## Exercise instructions
Return the lines from the one containing "Task: Click info" through the one containing "(x=31, y=10)" without alteration, omitting the pictures.

## Data for the task

:::

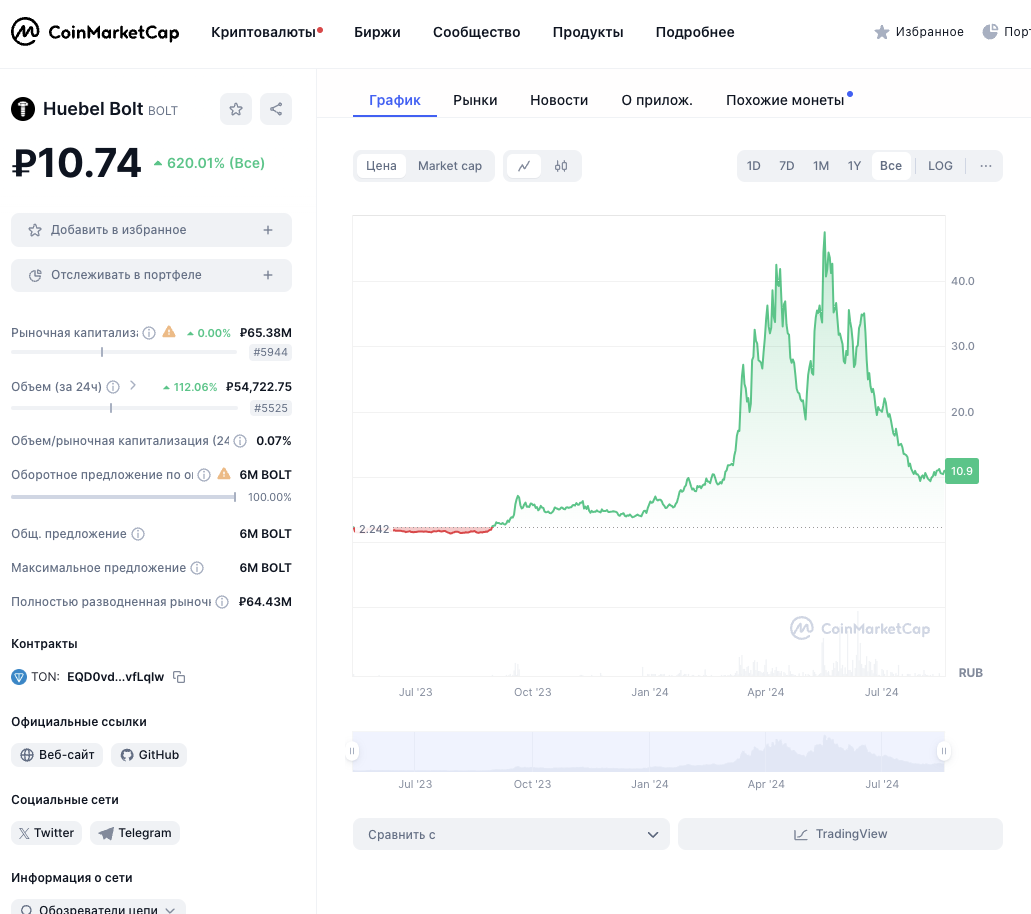Toggle the LOG scale on chart
The width and height of the screenshot is (1031, 914).
point(940,166)
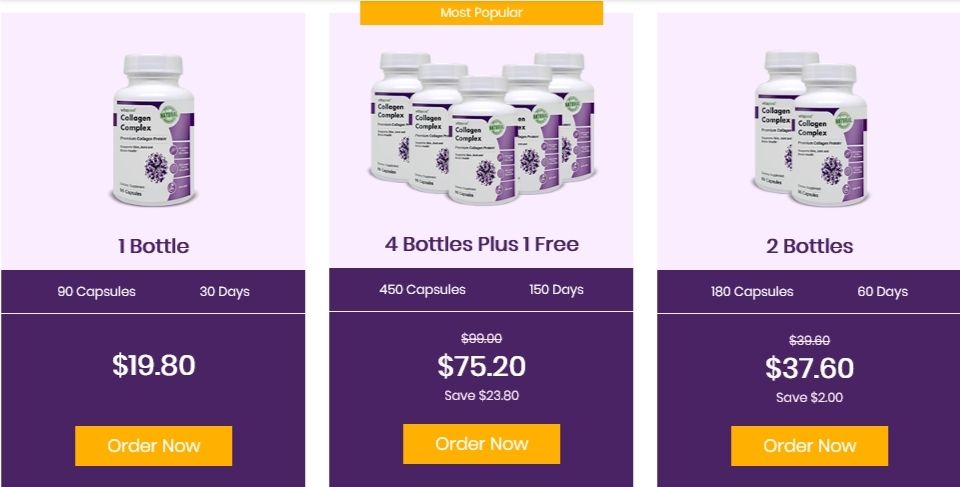Click the 1 Bottle heading
This screenshot has width=960, height=487.
pyautogui.click(x=154, y=246)
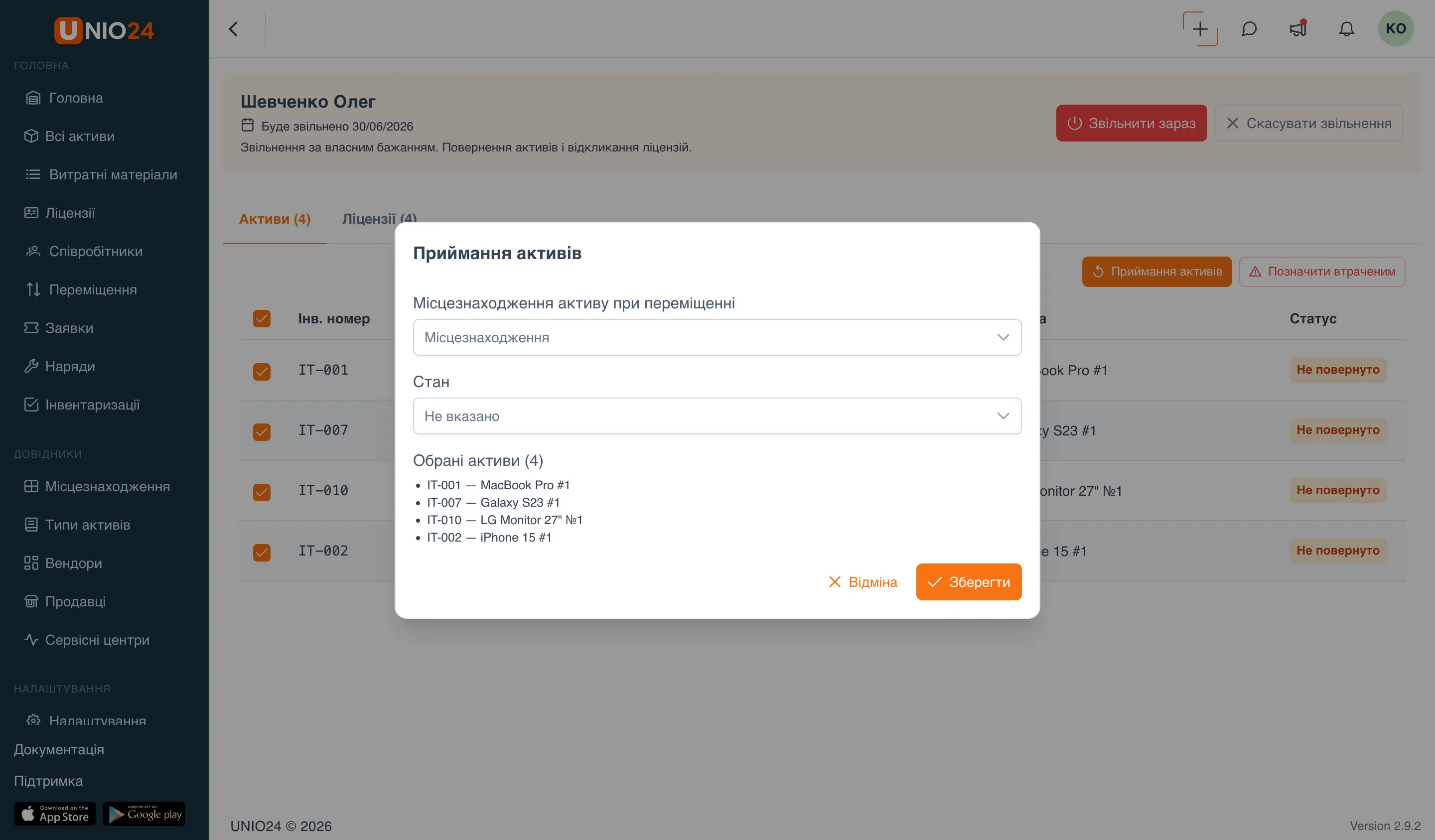Open the KO user avatar
Image resolution: width=1435 pixels, height=840 pixels.
1396,28
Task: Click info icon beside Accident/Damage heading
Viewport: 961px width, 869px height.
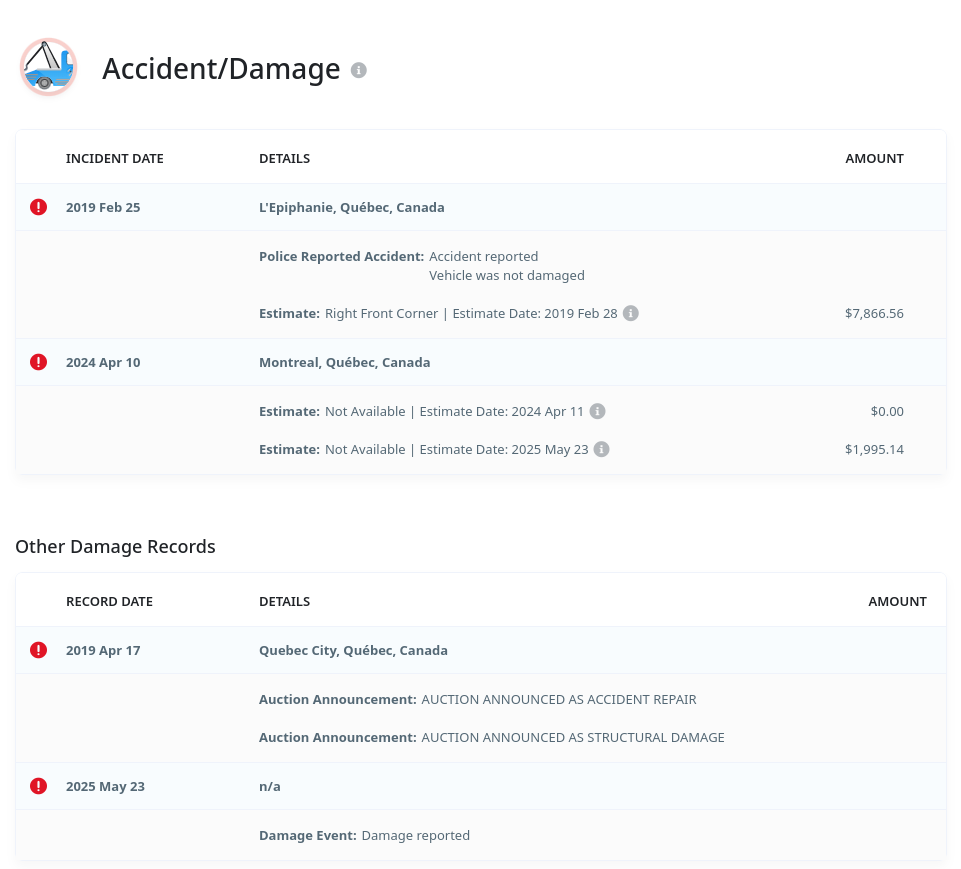Action: click(x=359, y=70)
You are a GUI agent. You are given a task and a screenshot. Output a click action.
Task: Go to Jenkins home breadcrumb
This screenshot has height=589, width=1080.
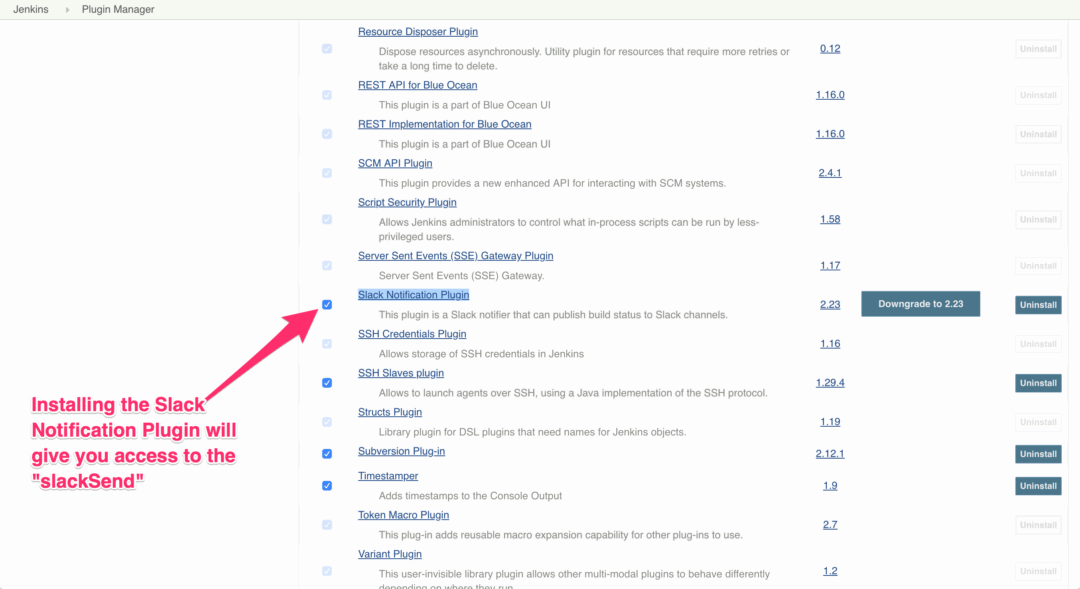(x=31, y=10)
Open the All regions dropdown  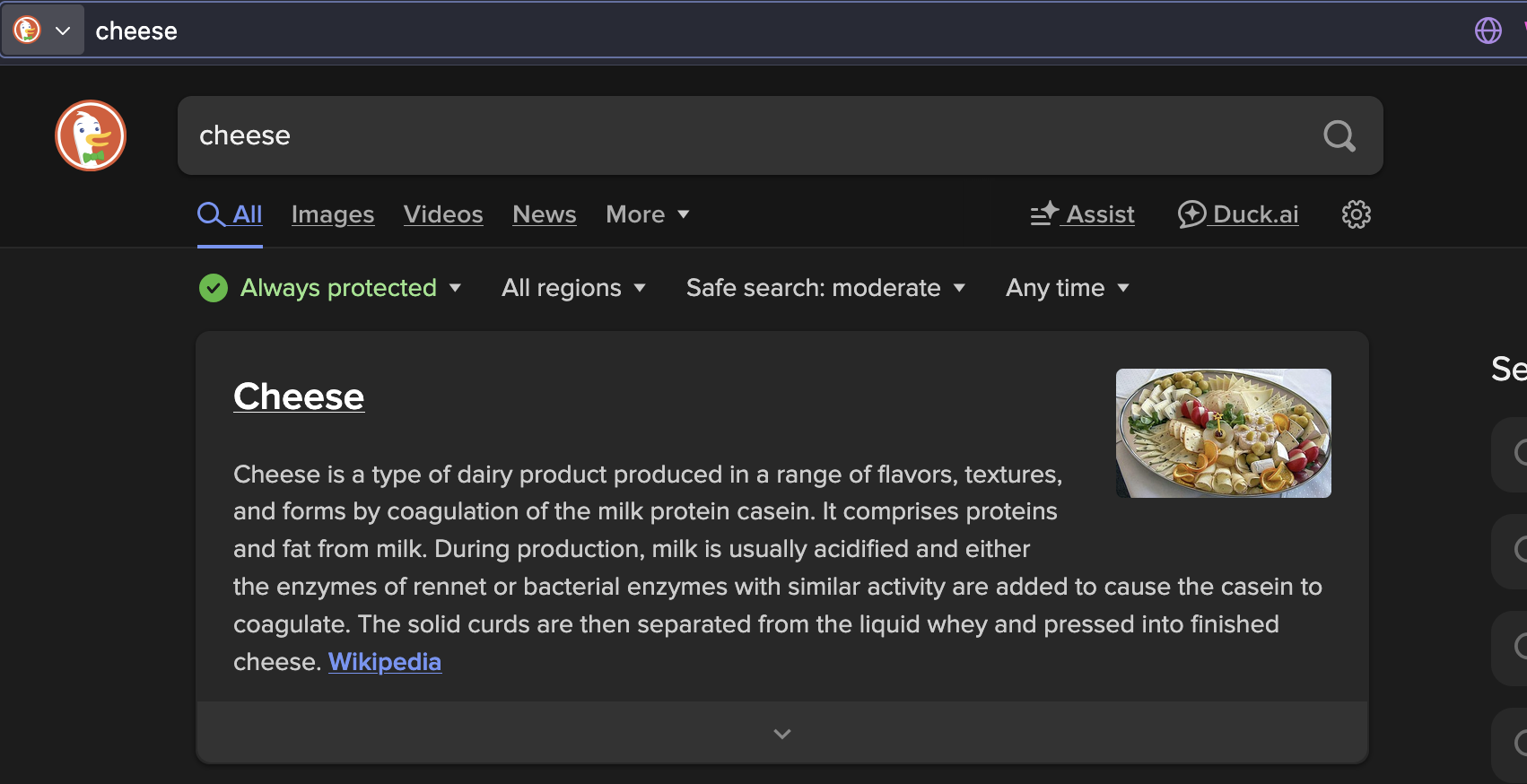[574, 288]
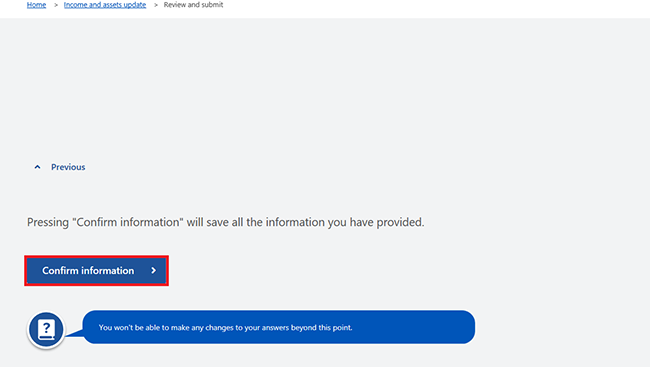Image resolution: width=650 pixels, height=367 pixels.
Task: Click the breadcrumb separator after Home
Action: tap(56, 5)
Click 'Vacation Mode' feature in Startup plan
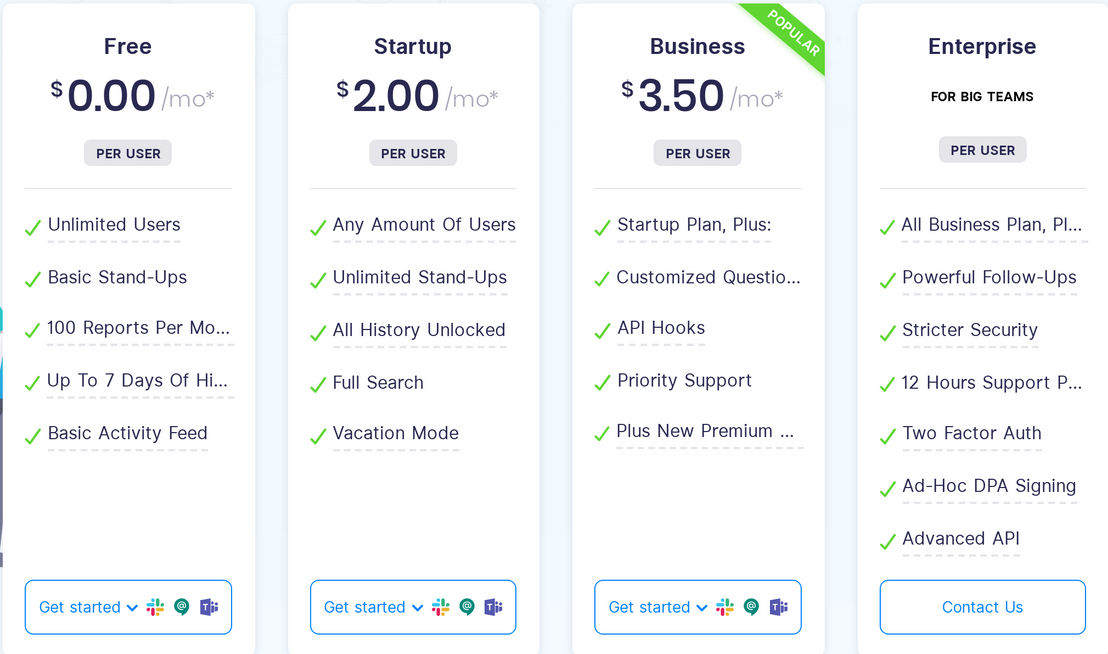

:::

## Output of the task
Task: Click info icon beside Accident/Damage heading
Viewport: 961px width, 869px height.
Action: click(x=359, y=70)
You are a GUI agent. You are given a task and a screenshot. Output a click action.
Task: Go to Jenkins home breadcrumb
This screenshot has height=589, width=1080.
(x=31, y=10)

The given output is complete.